EXERCISE REQUIREMENTS:
The required output is every line from the one with "The width and height of the screenshot is (1456, 819)." through the final line of the data below, unchanged.
----- DATA
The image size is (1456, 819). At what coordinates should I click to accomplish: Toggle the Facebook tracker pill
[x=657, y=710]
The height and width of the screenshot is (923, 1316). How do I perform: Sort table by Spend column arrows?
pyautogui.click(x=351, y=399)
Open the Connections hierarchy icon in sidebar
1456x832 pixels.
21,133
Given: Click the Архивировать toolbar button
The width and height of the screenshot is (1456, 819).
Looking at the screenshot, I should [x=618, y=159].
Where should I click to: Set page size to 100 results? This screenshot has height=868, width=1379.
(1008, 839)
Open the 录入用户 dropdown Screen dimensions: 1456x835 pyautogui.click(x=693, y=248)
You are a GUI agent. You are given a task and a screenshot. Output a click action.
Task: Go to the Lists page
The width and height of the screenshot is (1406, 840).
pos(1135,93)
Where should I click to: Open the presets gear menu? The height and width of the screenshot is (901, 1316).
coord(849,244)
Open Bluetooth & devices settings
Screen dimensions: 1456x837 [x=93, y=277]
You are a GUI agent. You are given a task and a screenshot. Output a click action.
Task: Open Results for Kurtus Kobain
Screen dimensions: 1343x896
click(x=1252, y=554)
----------
SOLUTION TO THIS EXERCISE:
The width and height of the screenshot is (1456, 819).
Looking at the screenshot, I should [x=618, y=159].
Where should I click to: Set page size to 100 results? This screenshot has height=868, width=1379.
(1008, 839)
Open the 录入用户 dropdown Screen dimensions: 1456x835 pyautogui.click(x=693, y=248)
You are a GUI agent. You are given a task and a screenshot. Output a click action.
Task: Go to the Lists page
The width and height of the screenshot is (1406, 840).
pos(1135,93)
Where should I click to: Open the presets gear menu? The height and width of the screenshot is (901, 1316).
coord(849,244)
Open Bluetooth & devices settings
Screen dimensions: 1456x837 [x=93, y=277]
You are a GUI agent. You are given a task and a screenshot. Output a click action.
Task: Open Results for Kurtus Kobain
Screen dimensions: 1343x896
click(x=1252, y=554)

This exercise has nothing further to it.